The line containing "Click the meta" marks the start. Restate it and every following line through the end of the records exactly, and nothing else, leaving out the pictures.

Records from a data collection
--- START ---

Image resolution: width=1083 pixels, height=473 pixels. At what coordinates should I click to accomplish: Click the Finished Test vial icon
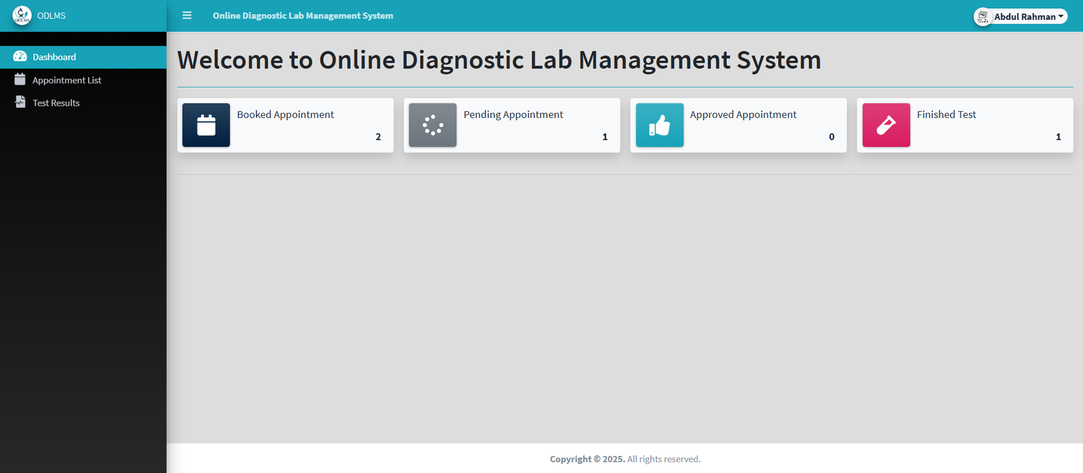point(886,125)
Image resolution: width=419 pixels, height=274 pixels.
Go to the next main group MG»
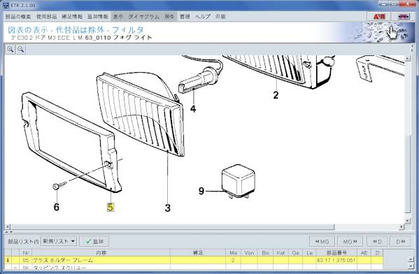(x=350, y=242)
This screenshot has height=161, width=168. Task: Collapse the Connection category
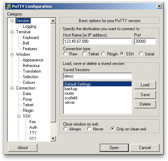pyautogui.click(x=12, y=88)
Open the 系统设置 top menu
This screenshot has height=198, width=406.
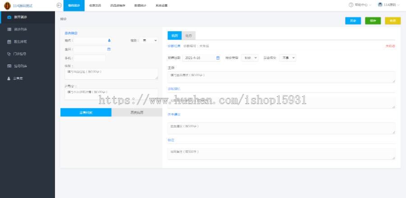[x=161, y=5]
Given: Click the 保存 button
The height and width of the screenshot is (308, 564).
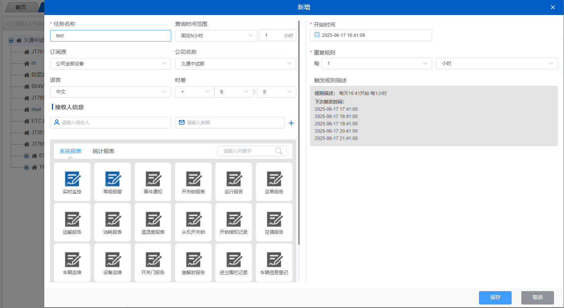Looking at the screenshot, I should pos(495,298).
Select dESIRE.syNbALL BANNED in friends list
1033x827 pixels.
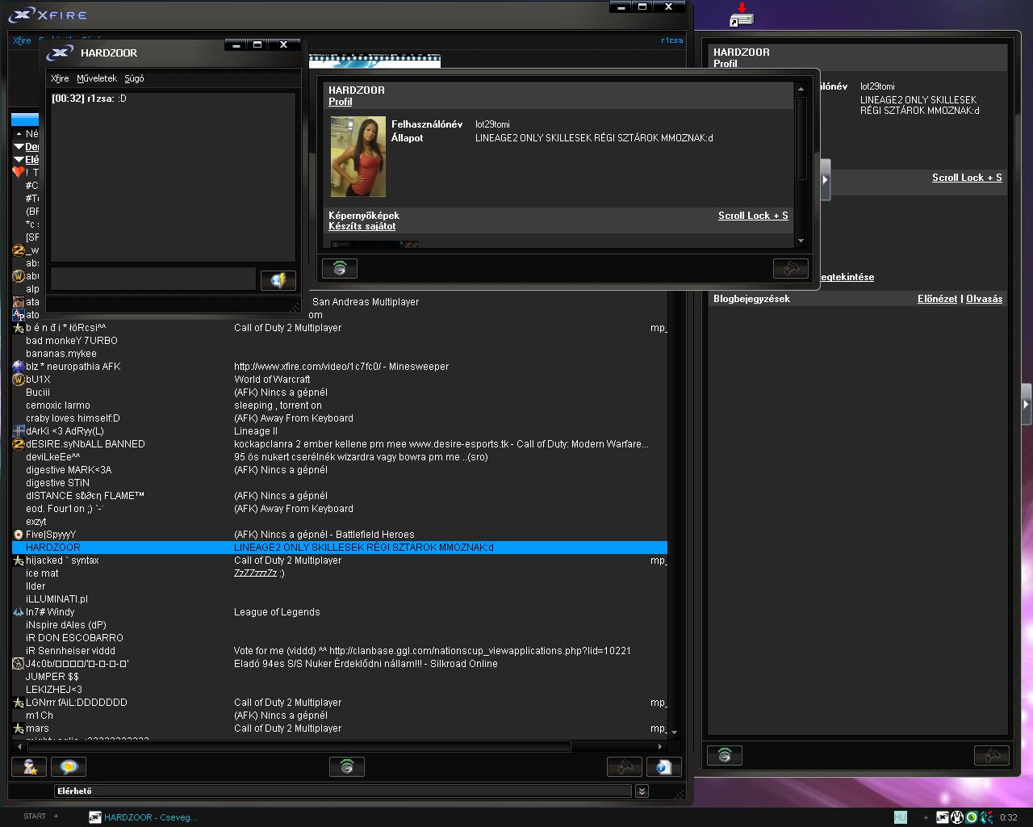[x=85, y=444]
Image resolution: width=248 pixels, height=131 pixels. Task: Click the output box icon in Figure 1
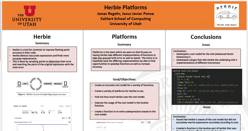[65, 83]
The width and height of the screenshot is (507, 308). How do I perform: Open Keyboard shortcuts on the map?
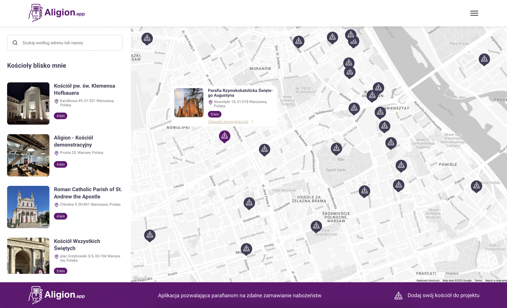428,280
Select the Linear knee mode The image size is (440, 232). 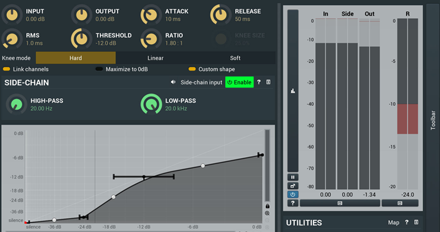[155, 58]
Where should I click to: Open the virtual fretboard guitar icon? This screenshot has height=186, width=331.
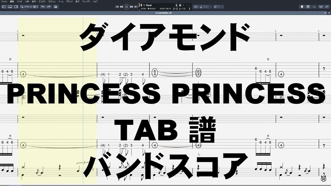[302, 6]
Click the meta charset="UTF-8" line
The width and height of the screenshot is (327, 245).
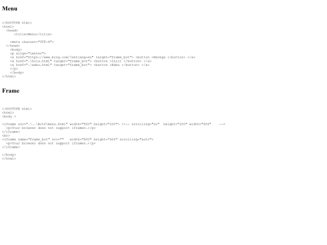pos(32,42)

--- END ---

ANSWER TO THIS TASK:
Click the meta charset="UTF-8" line
The width and height of the screenshot is (327, 245).
pos(32,42)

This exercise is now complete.